(DATA FOR ANALYSIS begins)

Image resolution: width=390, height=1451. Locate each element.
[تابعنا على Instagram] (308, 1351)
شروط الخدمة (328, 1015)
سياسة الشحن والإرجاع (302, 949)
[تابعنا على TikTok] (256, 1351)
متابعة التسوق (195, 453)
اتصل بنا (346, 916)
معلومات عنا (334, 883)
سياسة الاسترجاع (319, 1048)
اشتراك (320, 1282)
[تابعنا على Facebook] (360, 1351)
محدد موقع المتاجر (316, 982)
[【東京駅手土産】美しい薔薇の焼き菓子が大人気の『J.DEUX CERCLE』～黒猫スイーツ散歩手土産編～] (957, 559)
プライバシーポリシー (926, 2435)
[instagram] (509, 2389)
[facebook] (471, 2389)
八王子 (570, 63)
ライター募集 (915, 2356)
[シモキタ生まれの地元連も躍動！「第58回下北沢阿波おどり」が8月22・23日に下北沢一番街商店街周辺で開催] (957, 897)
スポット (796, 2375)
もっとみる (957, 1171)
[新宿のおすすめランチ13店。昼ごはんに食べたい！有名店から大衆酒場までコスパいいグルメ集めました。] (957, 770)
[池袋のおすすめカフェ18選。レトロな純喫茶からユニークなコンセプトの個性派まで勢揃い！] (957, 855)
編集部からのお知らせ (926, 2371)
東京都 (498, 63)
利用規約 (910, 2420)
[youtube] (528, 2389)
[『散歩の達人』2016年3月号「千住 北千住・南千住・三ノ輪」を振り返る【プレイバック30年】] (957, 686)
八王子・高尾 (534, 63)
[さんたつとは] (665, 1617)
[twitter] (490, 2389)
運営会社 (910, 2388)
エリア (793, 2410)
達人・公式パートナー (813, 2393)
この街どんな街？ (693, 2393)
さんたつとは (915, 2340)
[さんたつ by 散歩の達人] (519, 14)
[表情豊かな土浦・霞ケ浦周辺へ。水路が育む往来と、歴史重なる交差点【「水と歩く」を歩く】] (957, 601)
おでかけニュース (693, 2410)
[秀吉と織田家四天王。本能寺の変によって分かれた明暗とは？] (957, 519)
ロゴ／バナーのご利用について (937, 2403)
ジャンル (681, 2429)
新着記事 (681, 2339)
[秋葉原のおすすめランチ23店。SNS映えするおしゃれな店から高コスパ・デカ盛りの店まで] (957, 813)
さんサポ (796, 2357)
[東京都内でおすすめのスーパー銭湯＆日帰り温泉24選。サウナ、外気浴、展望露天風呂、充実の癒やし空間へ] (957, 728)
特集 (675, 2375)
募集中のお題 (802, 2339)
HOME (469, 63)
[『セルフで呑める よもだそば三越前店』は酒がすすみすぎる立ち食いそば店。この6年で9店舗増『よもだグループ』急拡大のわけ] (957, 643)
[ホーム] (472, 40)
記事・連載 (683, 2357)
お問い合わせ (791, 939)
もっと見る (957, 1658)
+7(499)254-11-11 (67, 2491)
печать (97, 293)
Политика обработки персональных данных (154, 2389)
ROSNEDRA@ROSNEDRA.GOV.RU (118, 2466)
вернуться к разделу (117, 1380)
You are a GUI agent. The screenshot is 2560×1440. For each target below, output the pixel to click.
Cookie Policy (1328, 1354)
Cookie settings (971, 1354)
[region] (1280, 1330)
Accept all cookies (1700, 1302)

(DATA FOR ANALYSIS ends)

◆ WHAT THE TASK ASKS: Set down an exact copy of the entries above.

◆ TASK RESPONSE:
Image resolution: width=390, height=1451. Locate each element.
[تابعنا على Instagram] (308, 1351)
شروط الخدمة (328, 1015)
سياسة الشحن والإرجاع (302, 949)
[تابعنا على TikTok] (256, 1351)
متابعة التسوق (195, 453)
اتصل بنا (346, 916)
معلومات عنا (334, 883)
سياسة الاسترجاع (319, 1048)
اشتراك (320, 1282)
[تابعنا على Facebook] (360, 1351)
محدد موقع المتاجر (316, 982)
[【東京駅手土産】美しい薔薇の焼き菓子が大人気の『J.DEUX CERCLE』～黒猫スイーツ散歩手土産編～] (957, 559)
プライバシーポリシー (926, 2435)
[instagram] (509, 2389)
[facebook] (471, 2389)
八王子 (570, 63)
ライター募集 (915, 2356)
[シモキタ生まれの地元連も躍動！「第58回下北沢阿波おどり」が8月22・23日に下北沢一番街商店街周辺で開催] (957, 897)
スポット (796, 2375)
もっとみる (957, 1171)
[新宿のおすすめランチ13店。昼ごはんに食べたい！有名店から大衆酒場までコスパいいグルメ集めました。] (957, 770)
[池袋のおすすめカフェ18選。レトロな純喫茶からユニークなコンセプトの個性派まで勢揃い！] (957, 855)
編集部からのお知らせ (926, 2371)
東京都 (498, 63)
利用規約 (910, 2420)
[youtube] (528, 2389)
[『散歩の達人』2016年3月号「千住 北千住・南千住・三ノ輪」を振り返る【プレイバック30年】] (957, 686)
八王子・高尾 (534, 63)
[さんたつとは] (665, 1617)
[twitter] (490, 2389)
運営会社 (910, 2388)
エリア (793, 2410)
達人・公式パートナー (813, 2393)
この街どんな街？ (693, 2393)
さんたつとは (915, 2340)
[さんたつ by 散歩の達人] (519, 14)
[表情豊かな土浦・霞ケ浦周辺へ。水路が育む往来と、歴史重なる交差点【「水と歩く」を歩く】] (957, 601)
おでかけニュース (693, 2410)
[秀吉と織田家四天王。本能寺の変によって分かれた明暗とは？] (957, 519)
ロゴ／バナーのご利用について (937, 2403)
ジャンル (681, 2429)
新着記事 (681, 2339)
[秋葉原のおすすめランチ23店。SNS映えするおしゃれな店から高コスパ・デカ盛りの店まで] (957, 813)
さんサポ (796, 2357)
[東京都内でおすすめのスーパー銭湯＆日帰り温泉24選。サウナ、外気浴、展望露天風呂、充実の癒やし空間へ] (957, 728)
特集 (675, 2375)
募集中のお題 (802, 2339)
HOME (469, 63)
[『セルフで呑める よもだそば三越前店』は酒がすすみすぎる立ち食いそば店。この6年で9店舗増『よもだグループ』急拡大のわけ] (957, 643)
[ホーム] (472, 40)
記事・連載 (683, 2357)
お問い合わせ (791, 939)
もっと見る (957, 1658)
+7(499)254-11-11 (67, 2491)
печать (97, 293)
Политика обработки персональных данных (154, 2389)
ROSNEDRA@ROSNEDRA.GOV.RU (118, 2466)
вернуться к разделу (117, 1380)
You are a GUI agent. The screenshot is 2560×1440. For each target below, output the pixel to click.
Cookie Policy (1328, 1354)
Cookie settings (971, 1354)
[region] (1280, 1330)
Accept all cookies (1700, 1302)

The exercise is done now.